▸ **Reading text**:
════════════════════
New Study Suggests Exhibitors Can Profit From Latent Demand

By J. Sperling Reich | April 22, 2022 10:33 am PDT

On the even of every major cinema industry trade show it is quite common for our inboxes to overflow with meeting requests, sales pitches, product updates, market research and other event related info. These missives come in from companies far and wide, of all shapes and sizes from manufacturers to studios to service providers and, at least in our case, publicists. So it’s noteworthy when a message manages to get our attention before a conference like CinemaCon, which takes place next week in Las Vegas.

Such was the case last week when an email arrived from Mark de Quervain, the Director of Strategy and Client Services at Showtime Analytics, with the subject line “Latent Demand.” Given the reputation Showtime Analytics has built over the last seven years specializing in exhibition-centric analytics and data, one would expect the email contained some sort of industry research worth skimming ahead of a conference, if only to look smart when referencing its facts and figures with colleagues. Instead, what we found was details of a survey the company had completed in early April (so the data is fresh) that generated results leading to actionable steps exhibitors can take to increase attendance at their theatres using something known as “latent demand,” which explains the subject line.
════════════════════
▸ **Material provided**:
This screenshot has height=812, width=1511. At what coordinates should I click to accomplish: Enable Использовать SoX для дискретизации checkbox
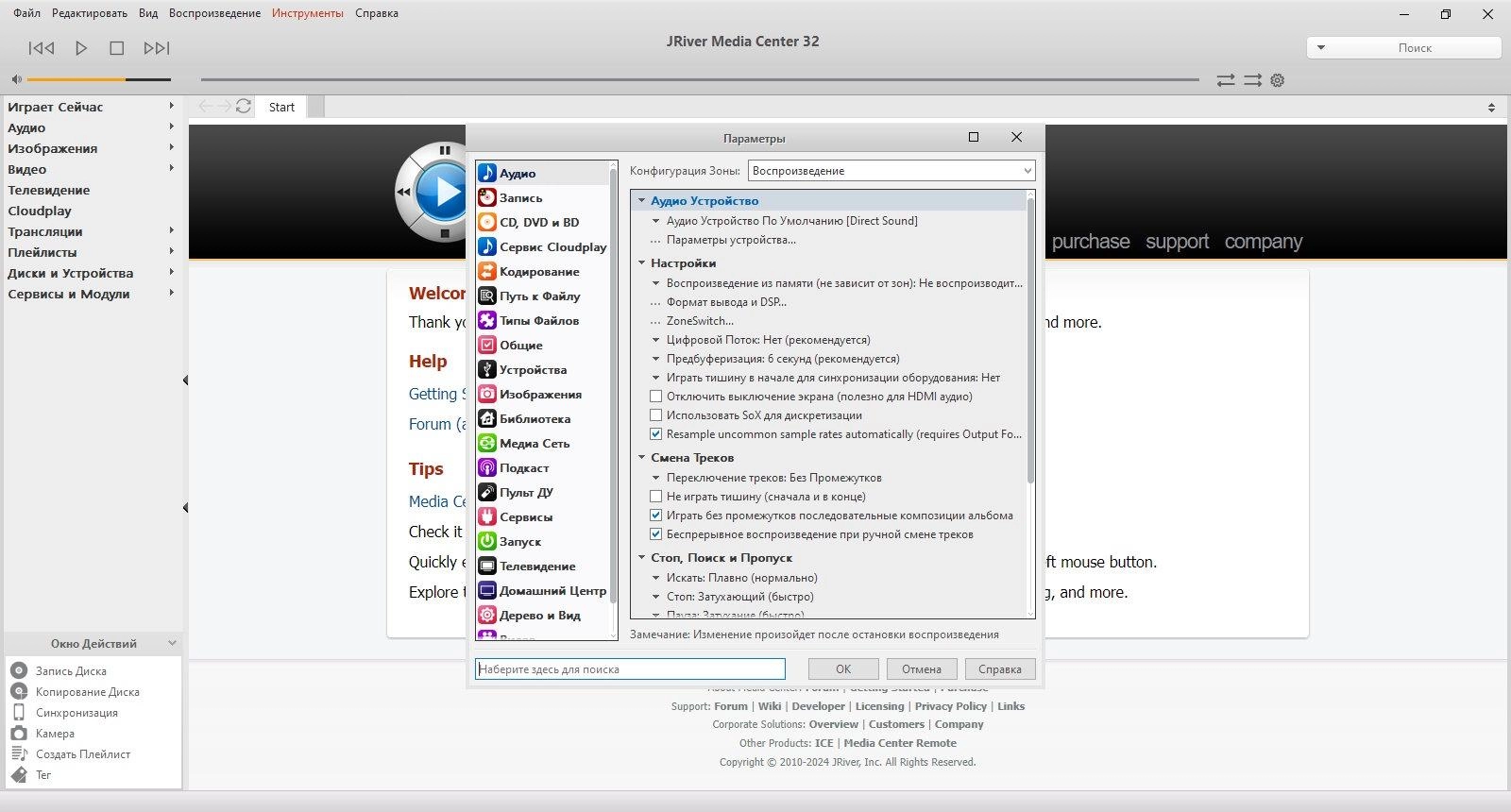coord(656,415)
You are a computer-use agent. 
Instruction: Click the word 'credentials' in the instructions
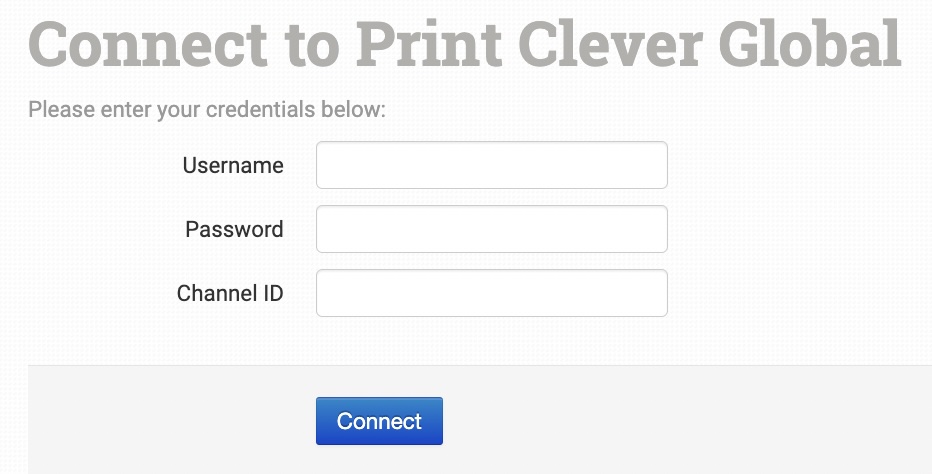tap(257, 109)
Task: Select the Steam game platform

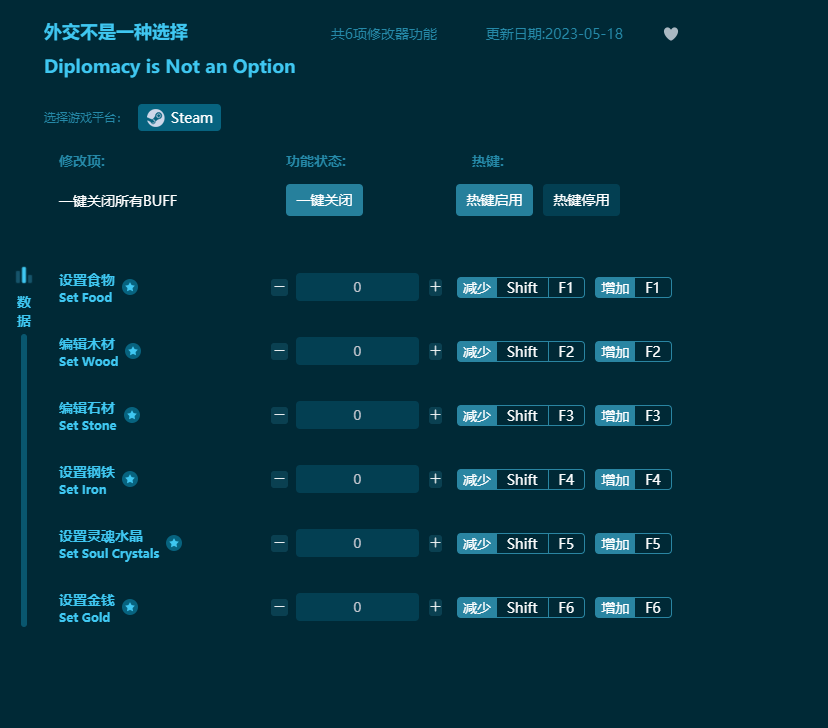Action: tap(179, 117)
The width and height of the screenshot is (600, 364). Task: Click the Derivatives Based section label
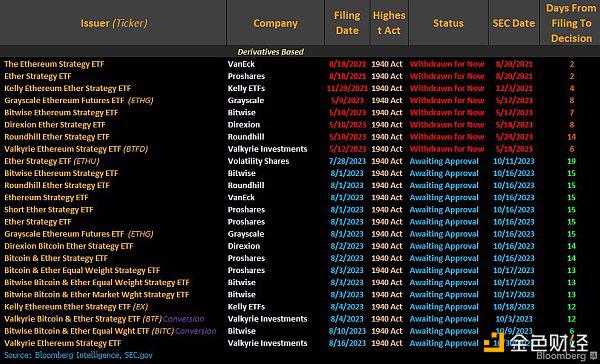point(271,52)
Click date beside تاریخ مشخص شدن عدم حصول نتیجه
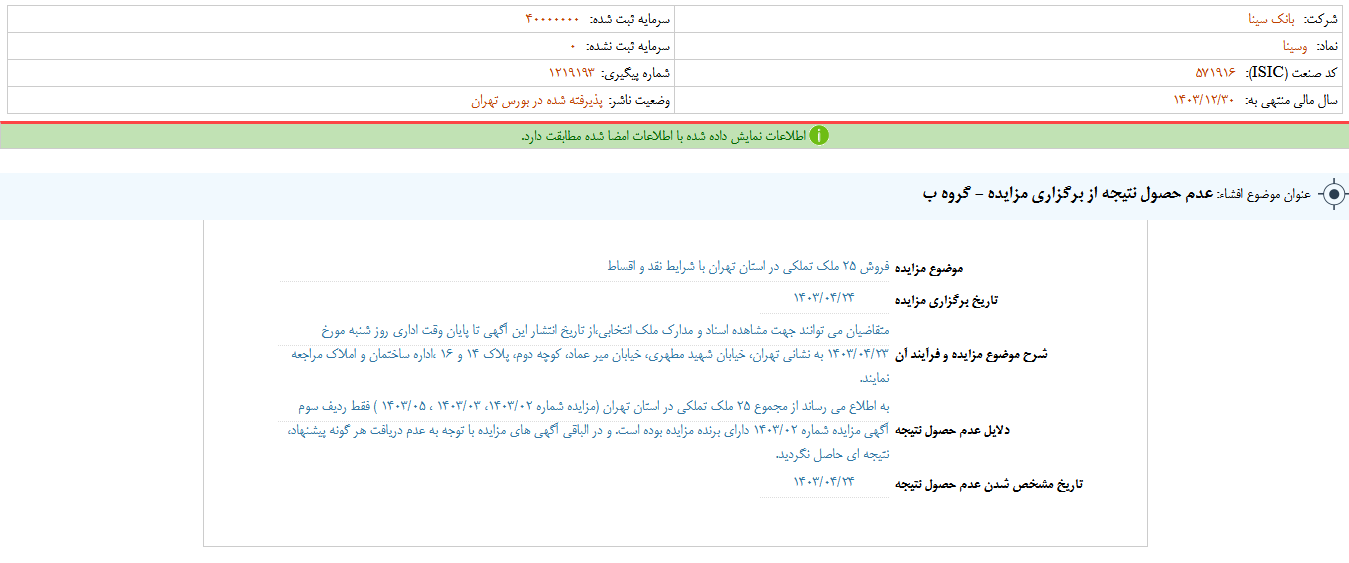Viewport: 1349px width, 563px height. click(x=824, y=481)
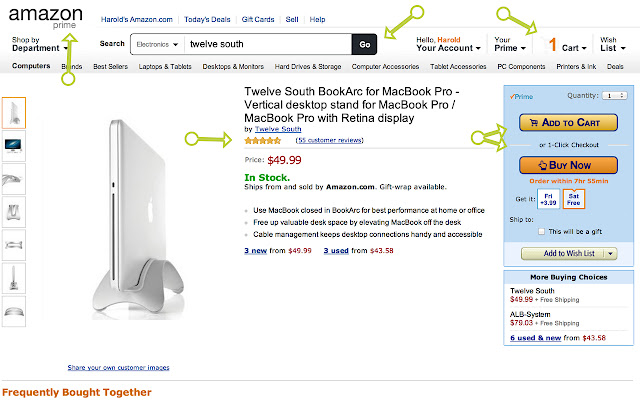
Task: Expand the Add to Wish List arrow
Action: [x=610, y=253]
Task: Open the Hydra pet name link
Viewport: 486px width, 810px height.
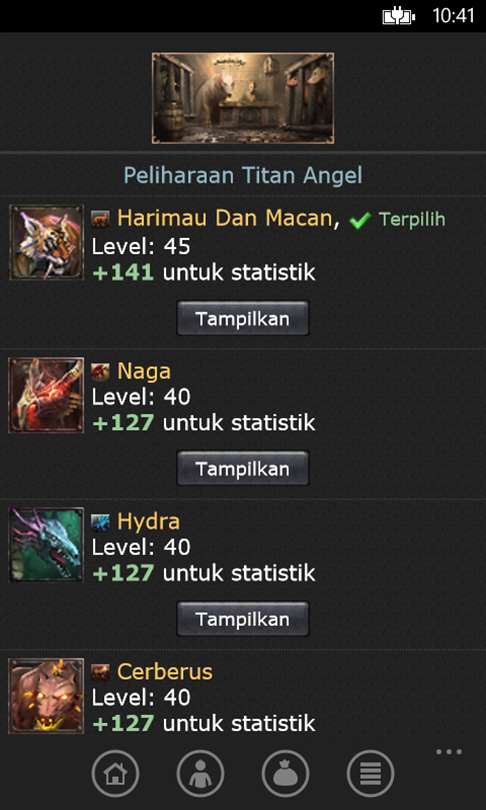Action: click(148, 521)
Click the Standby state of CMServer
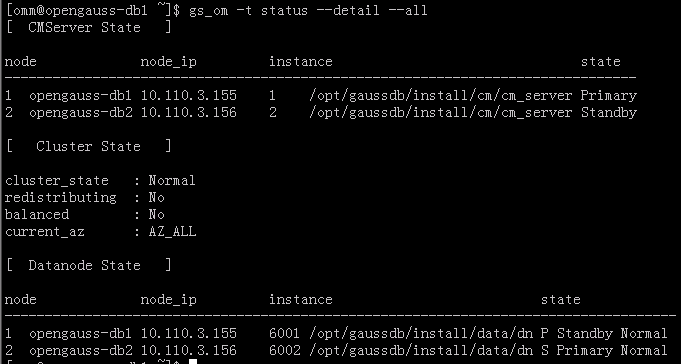The width and height of the screenshot is (681, 364). pos(608,113)
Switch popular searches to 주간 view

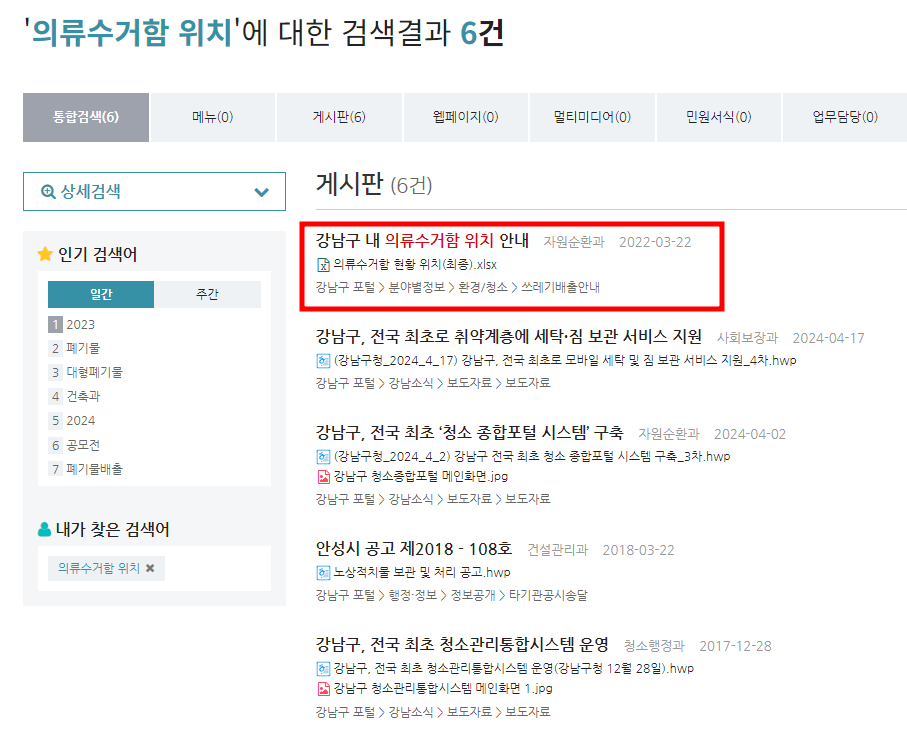(x=207, y=294)
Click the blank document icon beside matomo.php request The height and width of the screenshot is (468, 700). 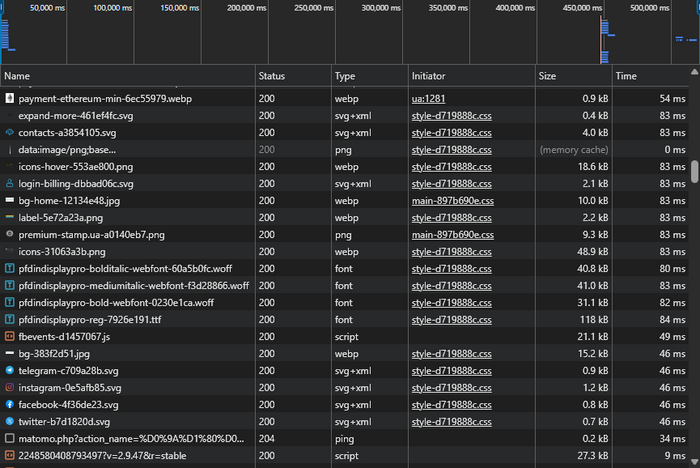pyautogui.click(x=9, y=439)
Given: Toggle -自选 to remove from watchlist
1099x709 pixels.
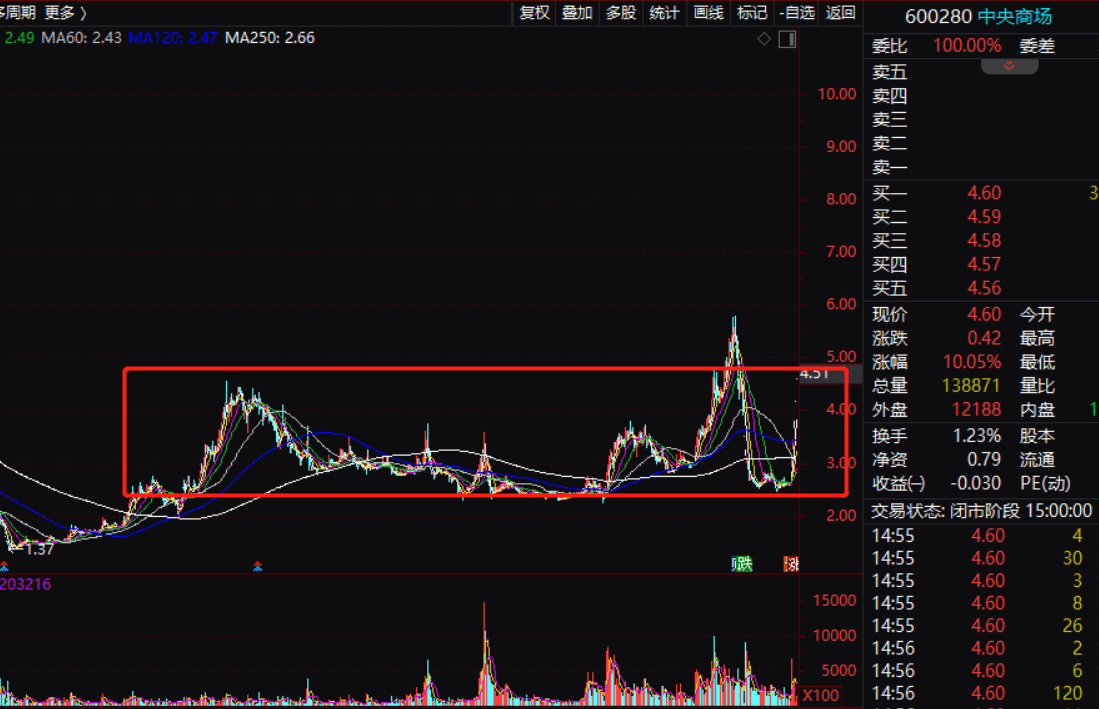Looking at the screenshot, I should 797,13.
════════════════════
▸ **List of tasks**:
1. Write out the stretch of the latent demand article from "On the even" through "in Las Vegas.".
2. According to the latent demand article, when did Showtime Analytics complete its survey?

▸ **Responses**:
1.
On the even of every major cinema industry trade show it is quite common for our inboxes to overflow with meeting requests, sales pitches, product updates, market research and other event related info. These missives come in from companies far and wide, of all shapes and sizes from manufacturers to studios to service providers and, at least in our case, publicists. So it’s noteworthy when a message manages to get our attention before a conference like CinemaCon, which takes place next week in Las Vegas.

2. In early April.